→ Extracted records
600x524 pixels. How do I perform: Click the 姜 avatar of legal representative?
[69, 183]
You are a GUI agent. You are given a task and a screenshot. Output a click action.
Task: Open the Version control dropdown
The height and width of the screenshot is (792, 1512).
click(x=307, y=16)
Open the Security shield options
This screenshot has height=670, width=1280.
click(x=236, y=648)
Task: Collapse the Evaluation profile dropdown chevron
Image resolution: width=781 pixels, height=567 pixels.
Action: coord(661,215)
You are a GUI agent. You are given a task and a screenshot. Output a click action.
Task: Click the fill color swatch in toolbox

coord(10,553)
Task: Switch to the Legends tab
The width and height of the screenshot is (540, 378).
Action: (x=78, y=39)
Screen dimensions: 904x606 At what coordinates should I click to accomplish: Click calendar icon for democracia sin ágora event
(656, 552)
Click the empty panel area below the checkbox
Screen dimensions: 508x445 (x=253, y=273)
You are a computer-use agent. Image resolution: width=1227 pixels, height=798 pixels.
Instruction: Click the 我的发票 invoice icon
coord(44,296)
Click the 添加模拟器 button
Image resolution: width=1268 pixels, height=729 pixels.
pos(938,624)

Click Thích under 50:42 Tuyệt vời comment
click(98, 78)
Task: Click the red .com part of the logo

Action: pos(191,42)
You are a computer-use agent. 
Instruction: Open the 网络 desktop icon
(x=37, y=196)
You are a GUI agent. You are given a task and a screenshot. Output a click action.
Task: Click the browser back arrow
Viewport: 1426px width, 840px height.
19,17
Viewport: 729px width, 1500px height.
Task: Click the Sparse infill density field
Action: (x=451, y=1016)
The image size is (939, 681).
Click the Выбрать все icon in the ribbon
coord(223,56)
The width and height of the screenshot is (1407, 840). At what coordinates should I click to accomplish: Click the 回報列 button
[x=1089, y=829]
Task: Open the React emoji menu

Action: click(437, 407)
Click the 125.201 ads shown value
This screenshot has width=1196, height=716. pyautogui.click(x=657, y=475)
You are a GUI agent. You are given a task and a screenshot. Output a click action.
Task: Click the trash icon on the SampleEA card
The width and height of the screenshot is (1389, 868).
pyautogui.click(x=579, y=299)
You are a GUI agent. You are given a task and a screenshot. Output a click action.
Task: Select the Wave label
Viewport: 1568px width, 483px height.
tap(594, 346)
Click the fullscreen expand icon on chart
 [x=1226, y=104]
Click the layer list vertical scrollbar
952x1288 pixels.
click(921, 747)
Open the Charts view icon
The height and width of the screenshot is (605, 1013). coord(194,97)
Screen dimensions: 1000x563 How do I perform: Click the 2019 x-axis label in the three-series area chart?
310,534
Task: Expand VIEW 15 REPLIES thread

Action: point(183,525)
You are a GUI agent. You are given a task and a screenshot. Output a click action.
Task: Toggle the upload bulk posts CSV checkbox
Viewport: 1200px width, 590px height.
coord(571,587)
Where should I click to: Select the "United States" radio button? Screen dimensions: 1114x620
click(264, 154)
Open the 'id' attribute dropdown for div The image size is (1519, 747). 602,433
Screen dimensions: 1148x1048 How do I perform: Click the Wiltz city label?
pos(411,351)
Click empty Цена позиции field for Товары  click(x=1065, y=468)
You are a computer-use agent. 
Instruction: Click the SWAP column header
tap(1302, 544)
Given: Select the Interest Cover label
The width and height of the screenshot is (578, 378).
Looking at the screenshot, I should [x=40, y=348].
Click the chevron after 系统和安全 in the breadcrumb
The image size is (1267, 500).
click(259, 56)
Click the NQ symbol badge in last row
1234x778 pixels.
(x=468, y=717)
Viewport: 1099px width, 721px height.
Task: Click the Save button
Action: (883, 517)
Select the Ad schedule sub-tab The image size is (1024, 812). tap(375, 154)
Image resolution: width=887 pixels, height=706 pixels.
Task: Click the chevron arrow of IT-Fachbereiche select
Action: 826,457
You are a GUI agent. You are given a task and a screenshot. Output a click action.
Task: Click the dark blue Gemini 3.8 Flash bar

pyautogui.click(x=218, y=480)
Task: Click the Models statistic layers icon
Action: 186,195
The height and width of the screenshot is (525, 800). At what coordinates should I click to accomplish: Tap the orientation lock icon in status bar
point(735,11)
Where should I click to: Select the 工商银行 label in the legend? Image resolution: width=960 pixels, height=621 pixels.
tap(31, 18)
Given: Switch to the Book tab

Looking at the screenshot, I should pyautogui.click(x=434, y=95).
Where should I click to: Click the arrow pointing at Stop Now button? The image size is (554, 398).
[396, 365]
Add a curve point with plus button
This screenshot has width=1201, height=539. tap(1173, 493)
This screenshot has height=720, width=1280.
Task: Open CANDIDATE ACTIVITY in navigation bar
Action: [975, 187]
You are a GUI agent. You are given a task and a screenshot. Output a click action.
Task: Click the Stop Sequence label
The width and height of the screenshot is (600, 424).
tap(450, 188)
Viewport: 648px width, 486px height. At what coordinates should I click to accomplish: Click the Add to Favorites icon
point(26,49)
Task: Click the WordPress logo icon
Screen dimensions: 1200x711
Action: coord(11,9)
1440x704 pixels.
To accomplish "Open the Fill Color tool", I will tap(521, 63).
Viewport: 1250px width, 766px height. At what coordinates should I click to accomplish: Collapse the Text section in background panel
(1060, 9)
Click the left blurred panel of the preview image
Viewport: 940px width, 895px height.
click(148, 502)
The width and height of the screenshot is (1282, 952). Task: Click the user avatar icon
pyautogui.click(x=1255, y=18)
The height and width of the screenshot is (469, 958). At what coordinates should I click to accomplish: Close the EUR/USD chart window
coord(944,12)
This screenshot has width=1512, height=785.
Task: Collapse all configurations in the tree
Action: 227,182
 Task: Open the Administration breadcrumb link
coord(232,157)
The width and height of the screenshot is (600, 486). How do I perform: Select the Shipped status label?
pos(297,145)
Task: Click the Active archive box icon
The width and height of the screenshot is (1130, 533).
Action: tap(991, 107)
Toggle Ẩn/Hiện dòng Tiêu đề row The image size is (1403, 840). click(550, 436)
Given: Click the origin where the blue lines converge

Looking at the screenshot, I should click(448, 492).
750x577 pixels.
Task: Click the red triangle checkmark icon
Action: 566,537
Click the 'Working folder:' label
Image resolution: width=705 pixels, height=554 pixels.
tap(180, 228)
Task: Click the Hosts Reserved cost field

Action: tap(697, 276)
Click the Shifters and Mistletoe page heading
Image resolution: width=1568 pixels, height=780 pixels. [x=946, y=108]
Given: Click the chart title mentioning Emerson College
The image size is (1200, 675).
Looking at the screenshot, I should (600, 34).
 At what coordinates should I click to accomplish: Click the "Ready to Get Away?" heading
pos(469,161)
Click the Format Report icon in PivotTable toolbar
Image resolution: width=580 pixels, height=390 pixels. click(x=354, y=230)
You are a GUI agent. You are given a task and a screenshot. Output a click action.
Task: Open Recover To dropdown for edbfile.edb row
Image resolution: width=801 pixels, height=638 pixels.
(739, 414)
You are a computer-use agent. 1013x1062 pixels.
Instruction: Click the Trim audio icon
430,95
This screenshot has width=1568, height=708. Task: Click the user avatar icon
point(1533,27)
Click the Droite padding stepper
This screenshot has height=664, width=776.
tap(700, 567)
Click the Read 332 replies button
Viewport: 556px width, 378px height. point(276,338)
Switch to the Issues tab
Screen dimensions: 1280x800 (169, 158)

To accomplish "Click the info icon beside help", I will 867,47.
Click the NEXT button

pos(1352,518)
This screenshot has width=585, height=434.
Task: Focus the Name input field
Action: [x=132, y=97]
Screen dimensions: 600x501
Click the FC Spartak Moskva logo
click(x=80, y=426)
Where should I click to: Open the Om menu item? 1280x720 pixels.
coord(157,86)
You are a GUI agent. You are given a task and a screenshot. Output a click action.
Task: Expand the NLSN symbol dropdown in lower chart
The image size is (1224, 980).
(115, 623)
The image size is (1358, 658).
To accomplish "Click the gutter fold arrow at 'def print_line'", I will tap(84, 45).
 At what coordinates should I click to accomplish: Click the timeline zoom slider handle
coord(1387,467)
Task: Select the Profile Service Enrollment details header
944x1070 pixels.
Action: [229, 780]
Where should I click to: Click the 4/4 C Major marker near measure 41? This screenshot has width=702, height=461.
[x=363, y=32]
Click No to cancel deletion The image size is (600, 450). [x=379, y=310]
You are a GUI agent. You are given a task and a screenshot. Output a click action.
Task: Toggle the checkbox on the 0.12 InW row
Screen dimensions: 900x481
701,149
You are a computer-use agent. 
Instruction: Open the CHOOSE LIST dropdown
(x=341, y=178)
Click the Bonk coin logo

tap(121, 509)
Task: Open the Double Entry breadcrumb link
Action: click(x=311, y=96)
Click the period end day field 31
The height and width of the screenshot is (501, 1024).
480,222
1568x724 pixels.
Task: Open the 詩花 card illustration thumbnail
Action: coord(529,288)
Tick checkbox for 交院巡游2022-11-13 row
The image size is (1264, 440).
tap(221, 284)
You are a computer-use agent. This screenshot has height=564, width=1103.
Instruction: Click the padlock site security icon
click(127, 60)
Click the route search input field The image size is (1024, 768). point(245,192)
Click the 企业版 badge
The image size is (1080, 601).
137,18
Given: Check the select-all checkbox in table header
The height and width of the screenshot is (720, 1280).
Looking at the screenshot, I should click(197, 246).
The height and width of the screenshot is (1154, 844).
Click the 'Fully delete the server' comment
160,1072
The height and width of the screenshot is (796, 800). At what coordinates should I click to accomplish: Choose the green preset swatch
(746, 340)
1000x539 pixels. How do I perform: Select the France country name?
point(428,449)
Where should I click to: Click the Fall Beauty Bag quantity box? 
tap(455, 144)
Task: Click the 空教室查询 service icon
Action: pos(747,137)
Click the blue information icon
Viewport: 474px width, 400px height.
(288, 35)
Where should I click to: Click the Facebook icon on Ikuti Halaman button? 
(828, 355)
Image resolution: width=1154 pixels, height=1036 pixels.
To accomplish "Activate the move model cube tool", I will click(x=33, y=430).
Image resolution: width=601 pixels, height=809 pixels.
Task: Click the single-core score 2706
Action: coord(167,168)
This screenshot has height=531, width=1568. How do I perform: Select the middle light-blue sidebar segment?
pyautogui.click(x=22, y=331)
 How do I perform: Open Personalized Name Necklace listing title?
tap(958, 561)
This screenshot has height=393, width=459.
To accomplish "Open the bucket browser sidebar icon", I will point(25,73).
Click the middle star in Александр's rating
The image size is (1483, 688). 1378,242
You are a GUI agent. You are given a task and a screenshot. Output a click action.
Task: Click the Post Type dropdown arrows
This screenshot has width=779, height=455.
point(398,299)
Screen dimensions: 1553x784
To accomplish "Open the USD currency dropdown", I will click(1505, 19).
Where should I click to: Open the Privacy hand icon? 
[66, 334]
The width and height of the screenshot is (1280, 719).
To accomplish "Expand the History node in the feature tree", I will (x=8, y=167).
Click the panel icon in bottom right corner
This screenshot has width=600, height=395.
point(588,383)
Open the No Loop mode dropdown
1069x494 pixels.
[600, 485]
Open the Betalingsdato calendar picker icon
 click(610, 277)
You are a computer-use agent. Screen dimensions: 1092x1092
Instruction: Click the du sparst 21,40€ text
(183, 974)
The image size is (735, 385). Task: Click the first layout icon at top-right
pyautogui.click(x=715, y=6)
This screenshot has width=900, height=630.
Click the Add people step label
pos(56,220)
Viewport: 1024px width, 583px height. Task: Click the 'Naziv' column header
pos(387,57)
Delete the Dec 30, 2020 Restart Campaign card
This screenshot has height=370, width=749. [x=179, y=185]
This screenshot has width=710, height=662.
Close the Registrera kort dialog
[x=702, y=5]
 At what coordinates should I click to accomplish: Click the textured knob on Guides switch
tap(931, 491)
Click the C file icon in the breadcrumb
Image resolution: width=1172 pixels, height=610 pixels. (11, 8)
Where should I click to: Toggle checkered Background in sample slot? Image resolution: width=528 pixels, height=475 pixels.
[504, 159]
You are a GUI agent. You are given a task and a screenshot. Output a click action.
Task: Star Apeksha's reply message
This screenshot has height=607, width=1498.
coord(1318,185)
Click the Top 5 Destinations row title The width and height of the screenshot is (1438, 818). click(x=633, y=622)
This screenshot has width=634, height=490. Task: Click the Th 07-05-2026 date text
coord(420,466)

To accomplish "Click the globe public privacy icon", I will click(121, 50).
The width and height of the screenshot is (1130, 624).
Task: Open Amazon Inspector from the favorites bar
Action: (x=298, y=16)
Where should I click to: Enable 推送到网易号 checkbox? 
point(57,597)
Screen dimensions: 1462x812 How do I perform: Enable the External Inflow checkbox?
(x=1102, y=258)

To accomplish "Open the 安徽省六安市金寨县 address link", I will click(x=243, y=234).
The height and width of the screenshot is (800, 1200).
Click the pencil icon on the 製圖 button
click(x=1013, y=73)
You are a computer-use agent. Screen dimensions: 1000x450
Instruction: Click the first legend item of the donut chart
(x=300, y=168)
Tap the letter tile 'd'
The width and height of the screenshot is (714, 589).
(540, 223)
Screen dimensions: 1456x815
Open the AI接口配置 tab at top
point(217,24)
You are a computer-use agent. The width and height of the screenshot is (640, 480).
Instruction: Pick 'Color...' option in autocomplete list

→ TASK STATEMENT
Whenever the word "browser" shows up in a line above, copy that line.

→ SOLUTION TO THE EXERCISE
Task: Click the browser back arrow
To accomplish "Open the bucket browser sidebar icon", I will point(25,73).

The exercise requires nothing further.